Stored data entries:
^^^^
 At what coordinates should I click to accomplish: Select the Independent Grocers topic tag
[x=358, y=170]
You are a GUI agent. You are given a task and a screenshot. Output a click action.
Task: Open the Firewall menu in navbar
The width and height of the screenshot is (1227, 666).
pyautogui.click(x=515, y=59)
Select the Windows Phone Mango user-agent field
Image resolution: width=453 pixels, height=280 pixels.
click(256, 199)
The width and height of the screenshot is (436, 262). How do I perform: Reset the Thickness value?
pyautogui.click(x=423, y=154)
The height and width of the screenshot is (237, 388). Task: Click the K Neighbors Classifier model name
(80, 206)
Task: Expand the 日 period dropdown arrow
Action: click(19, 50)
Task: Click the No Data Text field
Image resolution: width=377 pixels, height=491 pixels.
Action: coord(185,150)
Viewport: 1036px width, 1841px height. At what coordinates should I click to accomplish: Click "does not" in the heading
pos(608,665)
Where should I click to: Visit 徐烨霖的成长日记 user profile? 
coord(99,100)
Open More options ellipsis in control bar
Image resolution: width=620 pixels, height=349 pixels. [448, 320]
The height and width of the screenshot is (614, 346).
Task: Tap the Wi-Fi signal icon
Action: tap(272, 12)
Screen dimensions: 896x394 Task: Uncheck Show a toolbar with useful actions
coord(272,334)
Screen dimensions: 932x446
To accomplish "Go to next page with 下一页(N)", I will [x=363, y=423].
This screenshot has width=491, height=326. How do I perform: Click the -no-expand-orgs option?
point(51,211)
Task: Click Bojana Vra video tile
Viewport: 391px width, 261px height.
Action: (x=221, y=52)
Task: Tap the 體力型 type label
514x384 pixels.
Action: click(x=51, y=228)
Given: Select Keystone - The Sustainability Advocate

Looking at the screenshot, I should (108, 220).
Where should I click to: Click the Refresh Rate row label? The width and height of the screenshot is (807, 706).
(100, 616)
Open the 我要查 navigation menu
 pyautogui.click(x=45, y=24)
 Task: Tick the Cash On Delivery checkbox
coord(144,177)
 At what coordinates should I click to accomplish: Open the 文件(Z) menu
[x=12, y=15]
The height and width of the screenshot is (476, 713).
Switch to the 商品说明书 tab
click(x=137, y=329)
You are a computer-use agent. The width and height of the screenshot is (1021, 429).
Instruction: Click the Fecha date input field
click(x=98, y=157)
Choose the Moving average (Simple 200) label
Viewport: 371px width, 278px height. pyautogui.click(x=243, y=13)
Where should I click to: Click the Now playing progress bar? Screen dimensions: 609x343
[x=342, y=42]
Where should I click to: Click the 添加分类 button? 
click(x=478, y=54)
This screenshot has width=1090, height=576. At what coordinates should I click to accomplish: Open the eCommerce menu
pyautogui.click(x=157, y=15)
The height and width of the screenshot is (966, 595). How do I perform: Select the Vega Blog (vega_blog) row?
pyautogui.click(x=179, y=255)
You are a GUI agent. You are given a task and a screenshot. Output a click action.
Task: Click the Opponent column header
^^^^
Please transcribe the entries above exactly as written.

 At what coordinates should I click to accomplish: Select the Independent Grocers topic tag
[x=358, y=170]
You are a GUI agent. You are given a task and a screenshot. Output a click action.
Task: Open the Firewall menu in navbar
The width and height of the screenshot is (1227, 666).
pyautogui.click(x=515, y=59)
Select the Windows Phone Mango user-agent field
Image resolution: width=453 pixels, height=280 pixels.
click(256, 199)
The width and height of the screenshot is (436, 262). How do I perform: Reset the Thickness value?
pyautogui.click(x=423, y=154)
The height and width of the screenshot is (237, 388). Task: Click the K Neighbors Classifier model name
(80, 206)
Task: Expand the 日 period dropdown arrow
Action: click(19, 50)
Task: Click the No Data Text field
Image resolution: width=377 pixels, height=491 pixels.
Action: coord(185,150)
Viewport: 1036px width, 1841px height. At what coordinates should I click to accomplish: Click "does not" in the heading
pos(608,665)
Where should I click to: Visit 徐烨霖的成长日记 user profile? 
coord(99,100)
Open More options ellipsis in control bar
Image resolution: width=620 pixels, height=349 pixels. [448, 320]
The height and width of the screenshot is (614, 346).
Task: Tap the Wi-Fi signal icon
Action: tap(272, 12)
Screen dimensions: 896x394 Task: Uncheck Show a toolbar with useful actions
coord(272,334)
Screen dimensions: 932x446
To accomplish "Go to next page with 下一页(N)", I will [x=363, y=423].
This screenshot has width=491, height=326. How do I perform: Click the -no-expand-orgs option?
point(51,211)
Task: Click Bojana Vra video tile
Viewport: 391px width, 261px height.
Action: (x=221, y=52)
Task: Tap the 體力型 type label
514x384 pixels.
Action: click(x=51, y=228)
Given: Select Keystone - The Sustainability Advocate

Looking at the screenshot, I should (108, 220).
Where should I click to: Click the Refresh Rate row label? The width and height of the screenshot is (807, 706).
(100, 616)
Open the 我要查 navigation menu
 pyautogui.click(x=45, y=24)
 Task: Tick the Cash On Delivery checkbox
coord(144,177)
 At what coordinates should I click to accomplish: Open the 文件(Z) menu
[x=12, y=15]
The height and width of the screenshot is (476, 713).
Switch to the 商品说明书 tab
click(x=137, y=329)
You are a computer-use agent. The width and height of the screenshot is (1021, 429).
Instruction: Click the Fecha date input field
click(x=98, y=157)
Choose the Moving average (Simple 200) label
Viewport: 371px width, 278px height. pyautogui.click(x=243, y=13)
Where should I click to: Click the Now playing progress bar? Screen dimensions: 609x343
[x=342, y=42]
Where should I click to: Click the 添加分类 button? 
click(x=478, y=54)
This screenshot has width=1090, height=576. At what coordinates should I click to accomplish: Open the eCommerce menu
pyautogui.click(x=157, y=15)
The height and width of the screenshot is (966, 595). How do I perform: Select the Vega Blog (vega_blog) row?
pyautogui.click(x=179, y=255)
You are a GUI agent. You are given a task and a screenshot. Output a click action.
Task: Click the Opponent column header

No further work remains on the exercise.